Originally Posted by ChristopherLowe

You don't need to check even numbers for primality. Return false if (n%2 == 0). Take that even further and check all the small factors.

Next up you will probably want to run Fermat's little theorem. It will tell you if the number is probably composite meaning you can quickly eliminate definite non-primes. If it picks up a composite you can do the brute force divisor check.

Realistically, this will only slightly reduce computational time. What you really need to do is the Sieve of Erathosethenes. The 1,000,000th prime is 15,485,863 so it's quiet a chunk of memory but it will only take a second or two.

I believe those tags are quote tags, but you made the effort. Thanks. Please use the correct ones next time.

You're finding prime numbers, right? 'Prime' and 'primitive' are not the same thing.

You can start simplifying your algorithm by NOT checking even numbers. That's easy enough. Then you can skip multiples of 3 - getting more complicated - and you can extend that to eliminating all multiples of lesser prime numbers, also known as the Sieve of Eratosthenes.

Start by not checking even numbers and see if that helps.

thanks , it helped . sorry for mistakes

Originally Posted by GregBrannon

I believe those tags are quote tags, but you made the effort.

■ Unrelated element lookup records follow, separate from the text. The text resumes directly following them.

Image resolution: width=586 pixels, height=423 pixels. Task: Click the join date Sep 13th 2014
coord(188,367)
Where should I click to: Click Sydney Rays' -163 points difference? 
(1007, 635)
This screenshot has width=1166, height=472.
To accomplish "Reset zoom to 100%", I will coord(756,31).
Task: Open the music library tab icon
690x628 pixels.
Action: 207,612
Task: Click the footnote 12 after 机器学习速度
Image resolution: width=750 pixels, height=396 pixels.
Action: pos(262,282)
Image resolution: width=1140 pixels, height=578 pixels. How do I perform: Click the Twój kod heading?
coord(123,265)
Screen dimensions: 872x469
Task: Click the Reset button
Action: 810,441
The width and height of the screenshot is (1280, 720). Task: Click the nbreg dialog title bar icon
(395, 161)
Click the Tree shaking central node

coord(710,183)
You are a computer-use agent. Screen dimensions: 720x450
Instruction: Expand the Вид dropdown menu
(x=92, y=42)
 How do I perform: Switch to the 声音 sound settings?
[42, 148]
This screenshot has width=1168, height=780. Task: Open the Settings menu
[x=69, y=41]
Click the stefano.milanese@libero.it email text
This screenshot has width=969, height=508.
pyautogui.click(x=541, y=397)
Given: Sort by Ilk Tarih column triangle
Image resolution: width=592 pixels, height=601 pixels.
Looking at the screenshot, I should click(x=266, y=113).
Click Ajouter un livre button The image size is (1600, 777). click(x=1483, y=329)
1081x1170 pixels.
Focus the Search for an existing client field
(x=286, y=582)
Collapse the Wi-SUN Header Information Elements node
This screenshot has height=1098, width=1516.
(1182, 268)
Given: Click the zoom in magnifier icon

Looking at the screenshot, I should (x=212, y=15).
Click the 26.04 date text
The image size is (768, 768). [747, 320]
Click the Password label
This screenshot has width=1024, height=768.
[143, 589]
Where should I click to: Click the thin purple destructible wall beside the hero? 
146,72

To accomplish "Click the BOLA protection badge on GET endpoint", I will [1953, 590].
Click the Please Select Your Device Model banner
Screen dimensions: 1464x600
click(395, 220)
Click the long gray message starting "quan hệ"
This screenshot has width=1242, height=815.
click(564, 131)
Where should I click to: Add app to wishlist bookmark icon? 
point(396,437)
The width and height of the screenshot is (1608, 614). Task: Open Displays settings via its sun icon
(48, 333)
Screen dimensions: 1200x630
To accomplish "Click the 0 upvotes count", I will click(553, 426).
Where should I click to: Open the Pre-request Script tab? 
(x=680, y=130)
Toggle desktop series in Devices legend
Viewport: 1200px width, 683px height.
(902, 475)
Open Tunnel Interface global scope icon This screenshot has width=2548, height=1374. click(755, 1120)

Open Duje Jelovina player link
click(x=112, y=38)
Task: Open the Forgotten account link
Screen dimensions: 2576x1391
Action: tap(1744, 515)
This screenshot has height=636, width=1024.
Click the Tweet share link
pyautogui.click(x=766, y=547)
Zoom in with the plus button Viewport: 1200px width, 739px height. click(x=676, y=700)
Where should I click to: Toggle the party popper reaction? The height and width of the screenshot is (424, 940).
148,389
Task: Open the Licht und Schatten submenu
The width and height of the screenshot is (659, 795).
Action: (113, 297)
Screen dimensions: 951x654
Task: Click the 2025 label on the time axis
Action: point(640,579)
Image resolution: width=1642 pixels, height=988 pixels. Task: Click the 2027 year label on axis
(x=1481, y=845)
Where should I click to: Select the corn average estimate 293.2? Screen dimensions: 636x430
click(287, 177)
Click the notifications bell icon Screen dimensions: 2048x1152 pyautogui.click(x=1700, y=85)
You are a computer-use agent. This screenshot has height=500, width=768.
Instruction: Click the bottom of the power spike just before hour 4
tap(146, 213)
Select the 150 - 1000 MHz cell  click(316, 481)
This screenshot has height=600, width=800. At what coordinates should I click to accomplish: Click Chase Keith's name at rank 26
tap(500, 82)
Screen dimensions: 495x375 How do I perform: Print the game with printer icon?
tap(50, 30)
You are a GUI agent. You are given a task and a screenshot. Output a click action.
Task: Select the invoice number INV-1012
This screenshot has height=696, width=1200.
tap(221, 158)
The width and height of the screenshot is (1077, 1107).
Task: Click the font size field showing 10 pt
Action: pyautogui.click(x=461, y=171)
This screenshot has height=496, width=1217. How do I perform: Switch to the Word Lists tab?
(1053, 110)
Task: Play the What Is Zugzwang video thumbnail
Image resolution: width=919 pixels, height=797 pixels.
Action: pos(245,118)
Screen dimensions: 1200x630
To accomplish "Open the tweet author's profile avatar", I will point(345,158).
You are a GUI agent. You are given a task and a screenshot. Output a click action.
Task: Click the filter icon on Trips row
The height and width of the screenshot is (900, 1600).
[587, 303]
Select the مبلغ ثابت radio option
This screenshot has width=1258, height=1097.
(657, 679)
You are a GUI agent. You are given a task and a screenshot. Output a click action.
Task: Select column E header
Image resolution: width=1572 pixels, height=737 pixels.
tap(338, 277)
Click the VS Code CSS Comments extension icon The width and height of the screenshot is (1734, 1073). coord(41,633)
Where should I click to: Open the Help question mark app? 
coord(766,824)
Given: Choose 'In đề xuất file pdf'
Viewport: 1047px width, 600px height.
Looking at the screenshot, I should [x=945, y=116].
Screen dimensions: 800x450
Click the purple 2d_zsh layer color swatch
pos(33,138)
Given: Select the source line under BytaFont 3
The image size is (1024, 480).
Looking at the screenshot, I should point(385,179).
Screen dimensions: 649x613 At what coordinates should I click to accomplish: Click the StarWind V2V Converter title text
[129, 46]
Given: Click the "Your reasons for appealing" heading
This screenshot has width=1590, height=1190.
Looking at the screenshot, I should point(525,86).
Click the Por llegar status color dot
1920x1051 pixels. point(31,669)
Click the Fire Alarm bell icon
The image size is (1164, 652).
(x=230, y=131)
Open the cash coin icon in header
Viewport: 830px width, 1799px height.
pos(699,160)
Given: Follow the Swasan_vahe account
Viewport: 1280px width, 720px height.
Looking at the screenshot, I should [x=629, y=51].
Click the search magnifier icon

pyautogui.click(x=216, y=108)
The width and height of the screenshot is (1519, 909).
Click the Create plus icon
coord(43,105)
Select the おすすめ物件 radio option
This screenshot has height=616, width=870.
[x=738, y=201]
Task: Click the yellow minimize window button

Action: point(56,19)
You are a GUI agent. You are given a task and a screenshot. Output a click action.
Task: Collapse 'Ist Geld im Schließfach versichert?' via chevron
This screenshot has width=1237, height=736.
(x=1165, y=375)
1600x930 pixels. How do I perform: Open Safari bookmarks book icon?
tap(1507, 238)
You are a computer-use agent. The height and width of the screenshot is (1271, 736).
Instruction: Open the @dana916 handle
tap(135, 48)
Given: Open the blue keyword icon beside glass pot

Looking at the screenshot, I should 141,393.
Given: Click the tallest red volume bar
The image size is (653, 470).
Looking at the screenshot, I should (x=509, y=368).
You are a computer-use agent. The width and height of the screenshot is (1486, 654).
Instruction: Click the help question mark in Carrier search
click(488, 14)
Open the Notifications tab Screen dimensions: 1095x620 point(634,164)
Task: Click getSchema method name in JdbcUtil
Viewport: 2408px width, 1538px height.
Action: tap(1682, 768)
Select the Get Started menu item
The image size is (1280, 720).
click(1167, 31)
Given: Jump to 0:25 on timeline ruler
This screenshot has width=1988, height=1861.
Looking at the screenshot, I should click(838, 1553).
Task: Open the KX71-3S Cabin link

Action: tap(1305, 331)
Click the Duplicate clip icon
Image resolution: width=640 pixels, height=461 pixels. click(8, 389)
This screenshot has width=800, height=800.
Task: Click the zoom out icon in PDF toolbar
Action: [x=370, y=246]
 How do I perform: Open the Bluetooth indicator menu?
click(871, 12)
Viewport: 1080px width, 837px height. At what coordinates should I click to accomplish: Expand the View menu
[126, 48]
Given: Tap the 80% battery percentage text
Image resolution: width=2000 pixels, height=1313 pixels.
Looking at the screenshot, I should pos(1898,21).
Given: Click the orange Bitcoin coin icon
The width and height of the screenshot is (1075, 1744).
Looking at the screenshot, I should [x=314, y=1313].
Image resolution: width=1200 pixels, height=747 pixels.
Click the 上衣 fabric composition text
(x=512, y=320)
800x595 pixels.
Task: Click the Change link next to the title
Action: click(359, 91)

Thanks. Please use the correct ones next time.

You're finding prime numbers, right? 'Prime' and 'primitive' are not the same thing.

You can start simplifying your algorithm by NOT checking even numbers. That's easy enough. Then you can skip multiples of 3 - getting more complicated - and you can extend that to eliminating all multiples of lesser prime numbers, also known as the Sieve of Eratosthenes.

Start by not checking even numbers and see if that helps.